On my hard drive I discovered a version of "Leaving on a Jet Plane" by Chantal Kreviazuk from the
Armageddon soundtrack. (Mysteriously it was labeled "Jefferson Airplane" but research turned up the real artist. Who's from Winnipeg, eh?) And for the first time, I got the song.
Thing is, Peter, Paul and Mary did a lovely version, but it's a
duet. In Chantal Kreviazuk's version, it's about a girl who's leaving her lover. She's been a screwup, she's treated him badly, she loves him fiercely, she's going away for a long time and far away, and she's scared he's going to dump her when she's away. Kreviazuk's got this breathy little girl voice and you can just see her with her bags packed, outside his door, not wanting to wake him, and wanting very badly to wake him. You can just tell she knows what it's like to fool around on her lover, and then realize too late that she may have ruined something she can't replace.

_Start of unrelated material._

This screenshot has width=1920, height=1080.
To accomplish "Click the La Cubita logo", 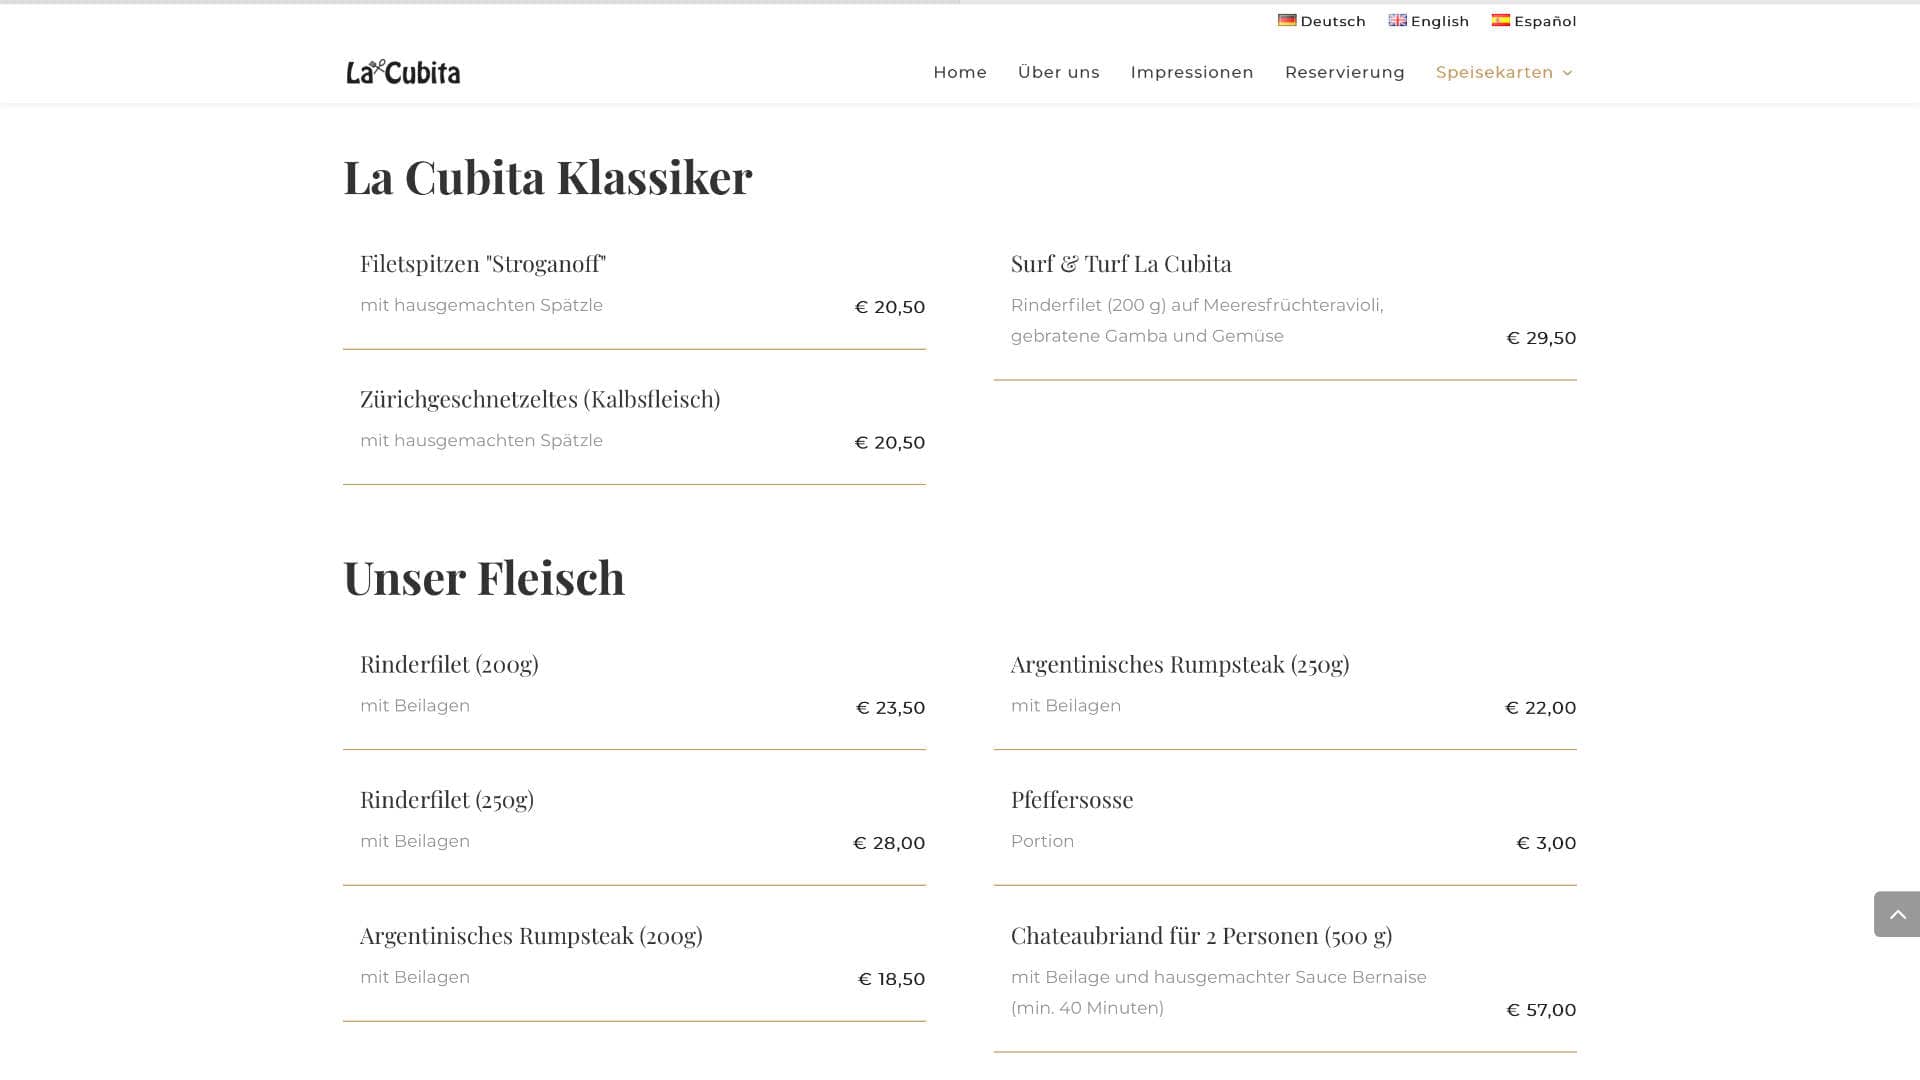I will point(403,72).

Whereas when it's a duet, or worse, a trio, hell, Mary's got two fine-singin' guys to choose from. Where's her gripe? Then it's just a pretty song. Kreviazuk's cut is overproduced (the strings come in something terrible), but the opening and closing bars can break your heart.
The moral here is: everything in a work needs to sell what the work is about. No matter how lovely a character, a scene, a subplot is -- Peter and Paul are some fine singers -- you can't add it if it's not working for the
story.
As they used to say in the civil rights movement, "eyes on the prize."